Final answer:
The exponential model for the town's population growth is P(t) = 15,000 * (1 + 0.147)^t. The town's population will reach 100,000 approximately 26.13 years after the initial 10-year period.
Step-by-step explanation:
The town's population is experiencing exponential growth, which means that the population is increasing at a constant percentage rate over time. To construct an exponential model for the town's population growth, we can use the formula P(t) = 15,000 * (1 + r)^t, where P(t) represents the population at time t, and r represents the growth rate. Since the population increased from 15,000 to 40,000 over a 10-year period, we can calculate the growth rate using the formula r = (P1/P0)^(1/t) - 1, where P1 is the final population, P0 is the initial population, and t is the number of years. Plugging in the values, we get r = (40,000/15,000)^(1/10) - 1 ≈ 0.147. Therefore, the exponential model for the town's population growth is P(t) = 15,000 * (1 + 0.147)^t.
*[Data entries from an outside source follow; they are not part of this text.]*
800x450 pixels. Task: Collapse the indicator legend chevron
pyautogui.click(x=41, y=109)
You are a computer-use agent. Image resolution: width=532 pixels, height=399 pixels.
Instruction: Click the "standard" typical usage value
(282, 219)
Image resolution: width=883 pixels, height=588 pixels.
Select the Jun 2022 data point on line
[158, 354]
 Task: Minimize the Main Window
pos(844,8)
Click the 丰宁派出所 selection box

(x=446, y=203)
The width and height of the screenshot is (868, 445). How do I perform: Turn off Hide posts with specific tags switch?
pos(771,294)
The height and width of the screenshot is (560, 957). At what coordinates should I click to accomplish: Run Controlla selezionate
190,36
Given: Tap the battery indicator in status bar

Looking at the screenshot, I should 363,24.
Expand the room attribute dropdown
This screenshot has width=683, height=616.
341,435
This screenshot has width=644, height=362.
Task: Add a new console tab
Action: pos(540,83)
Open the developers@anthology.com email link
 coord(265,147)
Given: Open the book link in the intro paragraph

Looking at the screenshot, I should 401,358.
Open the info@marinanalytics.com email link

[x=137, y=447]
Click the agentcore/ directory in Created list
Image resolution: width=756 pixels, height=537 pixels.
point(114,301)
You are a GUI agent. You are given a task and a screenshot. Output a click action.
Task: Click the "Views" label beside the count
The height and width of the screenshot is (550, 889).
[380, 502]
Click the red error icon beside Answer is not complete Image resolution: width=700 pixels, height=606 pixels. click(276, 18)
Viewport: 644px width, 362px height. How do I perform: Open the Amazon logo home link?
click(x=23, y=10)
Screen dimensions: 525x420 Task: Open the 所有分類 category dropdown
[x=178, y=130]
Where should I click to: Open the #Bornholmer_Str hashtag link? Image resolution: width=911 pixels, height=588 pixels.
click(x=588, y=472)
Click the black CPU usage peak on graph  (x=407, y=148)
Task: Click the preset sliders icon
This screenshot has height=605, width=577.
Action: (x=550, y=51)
Now, to approximate when the town's population will reach 100,000, we can set P(t) = 100,000 and solve for t. 100,000 = 15,000 * (1 + 0.147)^t. Dividing both sides by 15,000, we get (1 + 0.147)^t ≈ 6.67. Taking the natural logarithm of both sides, t * ln(1 + 0.147) ≈ ln(6.67). Finally, solving for t, we get t ≈ ln(6.67) / ln(1 + 0.147). Using a calculator, we find that t ≈ 16.13. Therefore, the town's population will reach 100,000 approximately 16.13 years after the initial 10-year period, totaling around 26.13 years.